# Advice needed re Mazzer Major Electronic titanium grinder blades



## rob1902 (Aug 7, 2012)

Hi all, been a while but I am still roasting, grinding and drinking good coffee. Well I was until this morning. I decided to treat myself to some new burrs for my Mazzer Major Electronic. I bought a new set of titanium coated burrs ref T151B advertised as for the Major and Royal. Problem is the outer cutting edges of the blades seem to get almost instantly jammed full of fine grinds and then the the rest of the beans just sit in the middle unable to move across the blades. I noticed that the design of the cutting edges is different to the original fitted burrs. I put the original burrs back on and no such problem. Grinding fine.
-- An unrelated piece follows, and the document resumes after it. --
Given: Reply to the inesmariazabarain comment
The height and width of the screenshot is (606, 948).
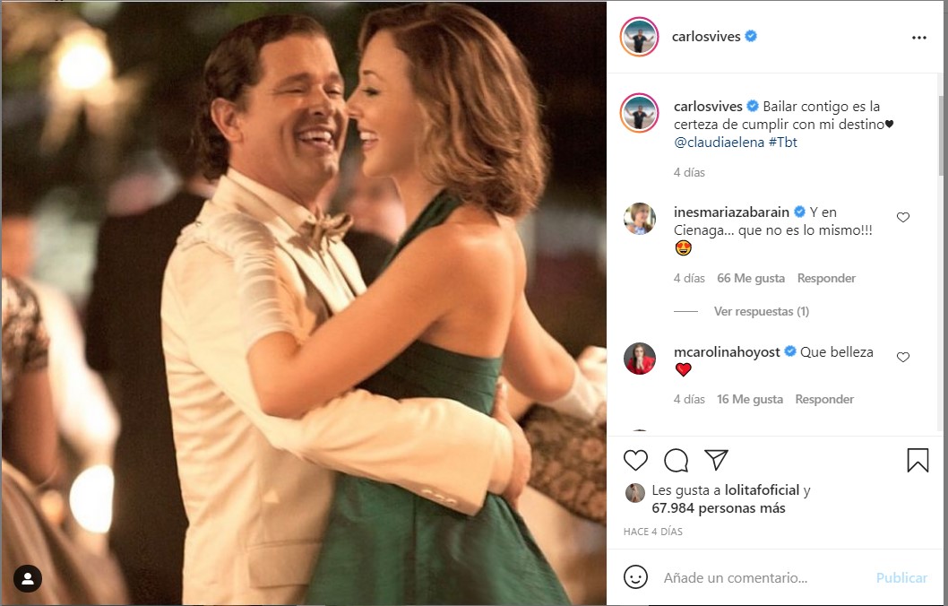Looking at the screenshot, I should click(826, 278).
So did I buy the wrong burrs or is there some type of bedding in procedure? Possibly the 151B do not agree with the higher RPM of the Major and suit the Royal better. Any advice very welcome.


----------



## garydyke1 (Mar 9, 2011)

It doesnt sound right. If I were you I would contact someone like Coffeehit for advice


----------



## rob1902 (Aug 7, 2012)

Thanks Gary. I've sent a copy of the post to Coffeehit so hopefully they can help resolve this.


----------



## LaCoruna (Nov 15, 2013)

These burrs have a much more agressive cut / angle, you need a 3 phase motor to keep them running in a Major.


----------